The Experience of Workers in the United States with Democracy and the Free Market during the Nineteenth Century
By David Montgomery
Publisher: Cambridge University Press
Print Publication Year: 1994
Online Publication Date:November 2009
Chapter DOI: http://dx.doi.org/10.1017/CBO9780511528767.001
Workers in every industrializing country of the nineteenth century fought for civil and political rights within the national polity. In autocracies, where any popular mobilization could be regarded by the authorities as subversive, even strikes over economic issues frequently activated demands by workers for freedom of speech and association and for access to the decision-making power of government.

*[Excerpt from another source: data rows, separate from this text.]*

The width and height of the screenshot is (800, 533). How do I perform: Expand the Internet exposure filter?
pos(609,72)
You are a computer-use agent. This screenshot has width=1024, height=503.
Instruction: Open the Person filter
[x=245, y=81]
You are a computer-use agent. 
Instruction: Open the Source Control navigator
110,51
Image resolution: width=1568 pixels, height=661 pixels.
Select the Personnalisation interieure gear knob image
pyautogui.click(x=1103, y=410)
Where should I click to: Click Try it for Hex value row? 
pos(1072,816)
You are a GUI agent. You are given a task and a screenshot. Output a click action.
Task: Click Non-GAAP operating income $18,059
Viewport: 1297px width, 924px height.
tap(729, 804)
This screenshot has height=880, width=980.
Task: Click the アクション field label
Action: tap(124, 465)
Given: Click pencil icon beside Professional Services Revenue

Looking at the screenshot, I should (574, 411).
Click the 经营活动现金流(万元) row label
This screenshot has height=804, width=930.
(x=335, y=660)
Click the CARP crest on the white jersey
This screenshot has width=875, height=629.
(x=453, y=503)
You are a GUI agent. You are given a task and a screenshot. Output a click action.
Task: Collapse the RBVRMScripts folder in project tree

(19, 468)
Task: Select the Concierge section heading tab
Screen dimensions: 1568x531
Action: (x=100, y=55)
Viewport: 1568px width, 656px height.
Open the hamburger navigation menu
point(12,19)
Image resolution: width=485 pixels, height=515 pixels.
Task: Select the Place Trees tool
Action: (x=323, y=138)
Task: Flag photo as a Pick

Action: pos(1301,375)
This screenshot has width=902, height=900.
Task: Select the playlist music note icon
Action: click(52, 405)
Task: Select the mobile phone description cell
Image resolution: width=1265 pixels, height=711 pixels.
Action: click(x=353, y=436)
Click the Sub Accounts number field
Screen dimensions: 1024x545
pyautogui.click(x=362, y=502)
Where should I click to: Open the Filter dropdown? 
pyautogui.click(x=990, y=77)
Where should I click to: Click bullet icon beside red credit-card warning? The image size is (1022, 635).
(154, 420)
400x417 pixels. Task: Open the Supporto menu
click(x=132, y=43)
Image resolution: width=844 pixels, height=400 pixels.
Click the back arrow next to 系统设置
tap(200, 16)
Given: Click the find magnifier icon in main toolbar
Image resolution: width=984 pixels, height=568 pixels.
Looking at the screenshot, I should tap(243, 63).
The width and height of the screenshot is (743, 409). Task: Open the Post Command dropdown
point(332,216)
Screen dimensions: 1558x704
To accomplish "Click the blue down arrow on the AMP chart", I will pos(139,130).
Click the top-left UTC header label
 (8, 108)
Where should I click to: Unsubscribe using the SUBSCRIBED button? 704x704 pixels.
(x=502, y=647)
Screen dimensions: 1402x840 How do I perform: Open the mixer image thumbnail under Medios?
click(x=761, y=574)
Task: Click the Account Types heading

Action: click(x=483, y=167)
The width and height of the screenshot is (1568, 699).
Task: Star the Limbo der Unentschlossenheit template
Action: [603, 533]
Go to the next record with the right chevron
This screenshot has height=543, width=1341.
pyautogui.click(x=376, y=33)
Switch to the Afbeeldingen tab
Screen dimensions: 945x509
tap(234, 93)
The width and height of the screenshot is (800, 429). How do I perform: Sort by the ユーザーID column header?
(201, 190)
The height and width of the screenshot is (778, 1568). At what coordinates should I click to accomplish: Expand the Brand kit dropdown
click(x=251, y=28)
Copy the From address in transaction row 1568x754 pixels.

Although social democratic parties proclaimed collective ownership of the means of production as their ultimate objective, and anarchists held all forms of government and all patriotism in contempt, the greatest mass mobilizations and general strikes of European workers before 1914 demanded political rights: the vote, civil liberties, and the end of autocracy. Where male workers could and did influence government by casting their ballots and were also free to form unions, as was the case during the last two decades of the century in France and the United States, they denounced the frequent intervention of soldiers in disputes between laborers and their employers as flagrant violations of that equality of rights on which republics were supposedly founded.
“In the end, it is the political context as much as the steam-engine, which had most influence upon the shaping consciousness and institutions of the working class,” wrote E. P. Thompson.